38:9 Virtue is here compared to one wounded with a weapon, who goes to a physician in order to be cured by him. The judges are compared to physicians who, by means of a careful judicial investigation, deliver justice from the attacks of iniquity. If they do not extract the dart of iniquity, they are killed themselves by the dart of iniquity, which has been spared by them. A. Nearly identical with Manu VIII, 12.
38:10 Either the judicial assembly must not be entered at all, not even a single time, or an opinion conformable to justice must be delivered. A judge who remains silent, or who, when asked to pass a sentence, says what is contrary to justice, is criminal, i.e. a great sinner. A. Nearly identical with Manu VIII, 13.
38:11 Those judges who sit mute in the judicial assembly, being apparently engaged in meditating over an altogether different affair than that for which the parties have appeared before the tribunal, and who fail to declare at the proper time the victory of the one party and the defeat of the other, all such persons shall be looked upon by the king as equally criminal with those who pass a false sentence. A.

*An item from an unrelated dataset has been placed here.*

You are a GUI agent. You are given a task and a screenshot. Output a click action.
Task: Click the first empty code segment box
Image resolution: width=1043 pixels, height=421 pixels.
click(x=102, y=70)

38:12 12, 13. These two paragraphs belong together. If the judges, p. 39 were to acquit the criminal, and unjustly to condemn the innocent party, the iniquity or sinful action committed by the unjust decree would go into four parts, i.e. a quarter of it would go respectively to the shares of the perpetrator of the deed, of the witnesses, of all the assessors of the court, and of the king. If, however, the guilty person alone is condemned, i.e. if the criminal party loses his cause, the king becomes free from guilt, the judges are free from responsibility, and the whole guilt falls on the perpetrator of the iniquitous deed. A. Medhâtithi, in commenting on the identical rule of Manu (VIII, 18), observes that the guilt goes to the king, in case the sentence had been passed by him in person. Otherwise it goes to his chief judge. Identical with Manu VIII, 18, 19, &c.
39:14 One whose eyesight is unimpaired, does not eat fish without having previously removed the bones, which would injure his mouth, his tongue, and his palate. A blind man, on the contrary, eats fish together with the bones, because he is unable to remove them. The case is similar with the eye of knowledge. A.
39:15 Considering all this, let a judge, after having entered the court of judicature, reject every kind of bias, and deliver a fair, i.e. an impartial opinion, in order that he may not go to hell burdened with the crime of a guilty person (acquitted by him). A.
39:16 As a skilful surgeon conversant with the art of extracting a dart, extracts it, though it may be difficult to get at and invisible, by the application of surgical instruments, of spells, and other manifold artful practices, even so a judge shall extract the dart of p. 40 iniquity which has entered a lawsuit, by employing the artful expedients of judicial investigation. A.
40:17 'The members of a judicial assembly' are those who have come together for the trial of a cause. A.
40:18 This paragraph, in the original, is a verse composed in the Trishtubh metre, and has the look of an old versus memorialis. Though the author of the Nârada-smriti has incorporated it in his work, its contents do not quite fit in with his own ideas regarding the constitution of a judicial assembly, and the prominent place which he assigns to the chief judge of the king.